Why: I state that it is to raise awareness about male creativity and thinking outside the box.

These two months I have the challenge of trying to put together my wardrobe in different and matching ways. I am not allowed to wear the same tie twice in the same month and I am trying to make new combinations with my wardrobe. It makes my brain work in new and creative ways and is a good start to the day to do that.

So I wear a tie to challenge myself to think creatively and aesthetically/ fashionably. And the response I get those two months is very positive and people are curious as to why, so I get the opportunity to share my issue. Something that wouldn't happen, if I was to wear a tie - or suit- every day, as a uniform.

Maybe this attention makes me feel more important?

And maybe people find me more important as they now know why I do it, because they've asked?  

Sonntag, 8. Mai 2016

Like a Traktor Tattoo...



 
I do have one tattoo but no, I do not have any Traktor Tattoo, yet...
If I'm getting one made, I guess I better have to design it myself. Or what about I call for some submissions?

A Traktor tattoo will be somewhat permanent, something that will be agonizing and hard to get removed if ever.
It will also be extremely painful to get it made, a big challenge in fact. And it will take time.

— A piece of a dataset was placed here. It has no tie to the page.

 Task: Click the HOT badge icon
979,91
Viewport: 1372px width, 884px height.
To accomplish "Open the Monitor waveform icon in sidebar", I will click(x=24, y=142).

I do have two blogs, however I do not really maintain them and certainly do not do a daily blogpost either, yet.

One post a day on a blog would be something permanent as a tattoo. It would also be extremely hard and challenging for me to maintain this endeavour, and I will be a jibbering wreck every time I post my flab doodle, anxious about responses and critics and I will be vulnerable as English isn' my mother tongue and I am not a real writer. I just like the thought of maybe becoming one.
Therefore, the challenge to myself to do one dally post -or at least five a week- will be somewhat the same as getting that tattoo, painful. Why not make it a Traktor Tattoo blog as well, as people will ask me anyway why I do, or did it.





Samstag, 7. Mai 2016

Post Challenge 2016

My inquiry teacher icon is a tractor!

We had this PD day workshop about inquiry based learning and to get some inquiry going between us, we were asked to create an icon that for us could signify the real " inquiry teacher".
All of us got a pipe cleaner as remedy to create the icon. After that we should try to go around and and make inquiry among the others to see if we could find similarities and connections.

As I mentioned, I made a tractor as icon for the inquiry based learning teacher. 
Why?

Well, simply because a tractor is the tool, the machine or thing that unselfishly, each and every year will prepare the fields for the new season and will sow all the seeds on the fields and are responsible for them, clean them for pests, water them to growth and ultimately, when the crops are suitable, harvest and prepare them for what ever use they are intended for. And then, after that, will start the entire circle all over and over again.